**Brief:** Check every line of the entries for "this", and copy the lines that hold it.

**Exercise data:**
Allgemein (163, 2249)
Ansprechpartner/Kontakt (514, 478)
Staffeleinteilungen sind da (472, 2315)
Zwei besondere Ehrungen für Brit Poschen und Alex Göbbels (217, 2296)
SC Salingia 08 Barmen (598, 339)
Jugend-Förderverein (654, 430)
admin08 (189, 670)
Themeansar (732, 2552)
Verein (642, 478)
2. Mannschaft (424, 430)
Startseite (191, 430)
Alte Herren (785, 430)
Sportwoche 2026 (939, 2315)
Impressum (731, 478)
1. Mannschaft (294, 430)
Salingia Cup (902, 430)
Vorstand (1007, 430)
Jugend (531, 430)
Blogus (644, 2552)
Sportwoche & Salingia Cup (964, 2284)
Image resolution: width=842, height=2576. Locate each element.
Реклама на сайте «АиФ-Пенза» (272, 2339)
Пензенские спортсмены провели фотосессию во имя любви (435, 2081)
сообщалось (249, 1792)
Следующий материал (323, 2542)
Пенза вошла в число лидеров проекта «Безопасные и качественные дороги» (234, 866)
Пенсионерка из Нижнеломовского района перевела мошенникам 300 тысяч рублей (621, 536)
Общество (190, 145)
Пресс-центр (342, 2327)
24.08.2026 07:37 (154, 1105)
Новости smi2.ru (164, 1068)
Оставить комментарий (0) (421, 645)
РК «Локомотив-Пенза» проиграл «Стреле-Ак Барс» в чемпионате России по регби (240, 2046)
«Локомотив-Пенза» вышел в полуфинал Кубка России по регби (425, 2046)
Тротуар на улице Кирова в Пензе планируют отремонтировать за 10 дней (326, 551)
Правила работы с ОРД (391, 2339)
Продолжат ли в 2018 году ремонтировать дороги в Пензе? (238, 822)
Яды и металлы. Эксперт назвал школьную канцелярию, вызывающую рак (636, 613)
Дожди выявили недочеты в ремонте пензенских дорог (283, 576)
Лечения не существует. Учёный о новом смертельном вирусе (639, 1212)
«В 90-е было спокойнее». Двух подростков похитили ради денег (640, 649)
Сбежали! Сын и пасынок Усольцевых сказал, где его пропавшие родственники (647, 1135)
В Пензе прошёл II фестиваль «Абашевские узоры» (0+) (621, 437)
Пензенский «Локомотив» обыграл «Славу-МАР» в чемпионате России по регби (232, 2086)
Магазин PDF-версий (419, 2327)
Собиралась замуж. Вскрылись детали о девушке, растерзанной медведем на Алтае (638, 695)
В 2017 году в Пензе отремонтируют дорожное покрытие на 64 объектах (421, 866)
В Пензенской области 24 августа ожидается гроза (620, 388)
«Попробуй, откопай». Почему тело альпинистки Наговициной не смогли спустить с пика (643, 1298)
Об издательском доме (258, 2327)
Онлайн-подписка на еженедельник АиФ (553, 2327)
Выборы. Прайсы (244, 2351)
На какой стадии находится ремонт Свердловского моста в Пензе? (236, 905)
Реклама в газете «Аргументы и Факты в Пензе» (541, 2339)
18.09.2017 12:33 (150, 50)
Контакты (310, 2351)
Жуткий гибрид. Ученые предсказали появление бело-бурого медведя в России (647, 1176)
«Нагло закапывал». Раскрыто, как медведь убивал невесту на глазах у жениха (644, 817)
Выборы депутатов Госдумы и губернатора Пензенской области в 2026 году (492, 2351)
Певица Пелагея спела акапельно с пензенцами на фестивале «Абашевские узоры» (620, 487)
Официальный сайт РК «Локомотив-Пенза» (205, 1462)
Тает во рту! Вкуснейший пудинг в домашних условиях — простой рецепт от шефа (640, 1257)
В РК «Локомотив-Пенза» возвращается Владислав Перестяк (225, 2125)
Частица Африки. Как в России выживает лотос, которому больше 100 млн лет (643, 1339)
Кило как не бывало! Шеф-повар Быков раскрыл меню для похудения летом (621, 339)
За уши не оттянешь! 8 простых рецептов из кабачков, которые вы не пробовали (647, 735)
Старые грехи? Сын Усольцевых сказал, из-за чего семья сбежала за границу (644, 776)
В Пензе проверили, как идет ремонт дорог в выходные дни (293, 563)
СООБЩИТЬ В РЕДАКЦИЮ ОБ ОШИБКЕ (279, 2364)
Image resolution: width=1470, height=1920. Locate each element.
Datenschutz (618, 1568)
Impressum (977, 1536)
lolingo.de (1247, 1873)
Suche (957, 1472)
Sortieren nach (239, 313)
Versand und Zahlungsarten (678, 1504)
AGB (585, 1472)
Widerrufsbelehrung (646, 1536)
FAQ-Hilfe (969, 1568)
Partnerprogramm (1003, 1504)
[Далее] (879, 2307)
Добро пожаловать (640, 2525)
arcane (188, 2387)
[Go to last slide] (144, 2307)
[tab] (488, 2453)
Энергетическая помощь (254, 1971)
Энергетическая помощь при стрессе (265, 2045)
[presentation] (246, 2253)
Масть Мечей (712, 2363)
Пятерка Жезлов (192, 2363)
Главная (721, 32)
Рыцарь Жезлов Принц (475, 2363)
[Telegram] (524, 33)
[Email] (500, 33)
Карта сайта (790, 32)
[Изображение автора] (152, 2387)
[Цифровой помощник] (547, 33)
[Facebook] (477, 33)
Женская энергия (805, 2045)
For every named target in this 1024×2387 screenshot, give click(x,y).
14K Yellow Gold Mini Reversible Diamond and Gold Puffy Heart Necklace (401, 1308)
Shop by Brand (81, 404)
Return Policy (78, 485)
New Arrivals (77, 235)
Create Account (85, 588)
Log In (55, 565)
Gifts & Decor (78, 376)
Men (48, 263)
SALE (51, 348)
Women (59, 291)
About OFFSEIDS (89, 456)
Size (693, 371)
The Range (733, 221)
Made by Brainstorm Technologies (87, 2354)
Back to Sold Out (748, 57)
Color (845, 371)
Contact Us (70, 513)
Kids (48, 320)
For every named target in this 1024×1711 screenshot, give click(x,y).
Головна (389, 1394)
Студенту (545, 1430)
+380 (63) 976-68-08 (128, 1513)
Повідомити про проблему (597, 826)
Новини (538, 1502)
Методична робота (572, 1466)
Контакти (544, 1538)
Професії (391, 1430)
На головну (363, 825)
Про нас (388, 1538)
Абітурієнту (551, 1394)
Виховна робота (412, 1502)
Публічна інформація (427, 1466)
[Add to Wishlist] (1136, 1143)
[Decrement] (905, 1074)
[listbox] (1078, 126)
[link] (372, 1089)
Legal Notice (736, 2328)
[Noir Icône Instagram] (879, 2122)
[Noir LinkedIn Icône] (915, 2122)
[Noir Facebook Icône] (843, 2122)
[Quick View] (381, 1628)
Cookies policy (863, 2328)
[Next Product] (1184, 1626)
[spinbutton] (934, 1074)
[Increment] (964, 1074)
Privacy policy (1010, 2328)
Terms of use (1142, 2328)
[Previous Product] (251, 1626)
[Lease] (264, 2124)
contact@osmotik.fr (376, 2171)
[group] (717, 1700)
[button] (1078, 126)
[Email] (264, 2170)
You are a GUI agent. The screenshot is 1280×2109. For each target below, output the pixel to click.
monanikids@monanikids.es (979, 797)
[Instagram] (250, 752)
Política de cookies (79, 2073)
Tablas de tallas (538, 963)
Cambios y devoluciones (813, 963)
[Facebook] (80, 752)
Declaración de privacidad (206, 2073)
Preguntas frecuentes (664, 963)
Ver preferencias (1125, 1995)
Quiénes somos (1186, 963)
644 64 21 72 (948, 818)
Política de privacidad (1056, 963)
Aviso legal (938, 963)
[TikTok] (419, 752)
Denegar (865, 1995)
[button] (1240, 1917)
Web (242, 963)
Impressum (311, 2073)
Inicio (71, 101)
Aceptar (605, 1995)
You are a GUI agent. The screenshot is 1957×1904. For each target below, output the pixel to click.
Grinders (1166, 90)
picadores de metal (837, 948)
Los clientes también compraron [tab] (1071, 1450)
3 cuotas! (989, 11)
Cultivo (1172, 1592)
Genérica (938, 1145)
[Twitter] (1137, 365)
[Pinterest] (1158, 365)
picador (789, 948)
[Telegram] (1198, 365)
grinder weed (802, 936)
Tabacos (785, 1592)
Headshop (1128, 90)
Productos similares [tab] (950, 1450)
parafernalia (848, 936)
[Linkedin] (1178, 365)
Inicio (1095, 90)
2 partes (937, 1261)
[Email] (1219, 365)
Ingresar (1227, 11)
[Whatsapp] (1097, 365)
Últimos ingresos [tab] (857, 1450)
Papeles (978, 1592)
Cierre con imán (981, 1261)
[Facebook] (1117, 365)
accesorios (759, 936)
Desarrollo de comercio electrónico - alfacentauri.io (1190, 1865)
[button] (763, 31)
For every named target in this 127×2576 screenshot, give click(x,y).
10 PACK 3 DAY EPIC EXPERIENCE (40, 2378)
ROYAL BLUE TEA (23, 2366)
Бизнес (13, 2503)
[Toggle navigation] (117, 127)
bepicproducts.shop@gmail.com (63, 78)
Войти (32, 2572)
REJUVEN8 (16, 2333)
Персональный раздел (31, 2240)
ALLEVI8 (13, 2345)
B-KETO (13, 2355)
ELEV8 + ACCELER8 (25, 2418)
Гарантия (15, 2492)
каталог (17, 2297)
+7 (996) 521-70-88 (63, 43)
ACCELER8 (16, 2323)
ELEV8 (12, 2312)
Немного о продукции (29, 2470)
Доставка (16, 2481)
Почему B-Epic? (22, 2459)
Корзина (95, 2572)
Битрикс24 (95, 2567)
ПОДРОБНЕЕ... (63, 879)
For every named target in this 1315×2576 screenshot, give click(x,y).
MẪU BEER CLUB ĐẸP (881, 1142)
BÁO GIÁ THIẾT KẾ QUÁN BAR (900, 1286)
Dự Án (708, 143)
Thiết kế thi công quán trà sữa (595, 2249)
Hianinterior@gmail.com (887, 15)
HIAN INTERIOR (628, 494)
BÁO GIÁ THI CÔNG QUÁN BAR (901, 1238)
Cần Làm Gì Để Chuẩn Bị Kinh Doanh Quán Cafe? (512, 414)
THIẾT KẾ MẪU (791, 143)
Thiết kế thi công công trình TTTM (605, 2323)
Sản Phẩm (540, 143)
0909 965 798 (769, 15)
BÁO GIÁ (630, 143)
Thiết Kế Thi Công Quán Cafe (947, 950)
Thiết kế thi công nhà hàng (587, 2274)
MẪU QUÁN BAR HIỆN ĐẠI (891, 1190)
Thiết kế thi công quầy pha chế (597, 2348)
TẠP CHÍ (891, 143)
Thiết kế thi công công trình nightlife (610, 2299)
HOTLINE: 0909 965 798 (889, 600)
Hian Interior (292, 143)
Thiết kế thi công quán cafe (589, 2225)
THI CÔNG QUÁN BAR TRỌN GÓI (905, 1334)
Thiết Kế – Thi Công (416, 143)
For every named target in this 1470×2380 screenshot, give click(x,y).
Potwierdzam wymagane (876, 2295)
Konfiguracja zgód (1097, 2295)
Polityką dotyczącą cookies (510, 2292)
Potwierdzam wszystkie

**Task solution:**
For every named target in this 1024×2387 screenshot, give click(x,y).
For every named target in this 1024×1711 screenshot, give click(x,y).
For every named target in this 127×2576 screenshot, give click(x,y).
For every named target in this 1315×2576 screenshot, give click(x,y).
For every named target in this 1470×2380 screenshot, give click(x,y).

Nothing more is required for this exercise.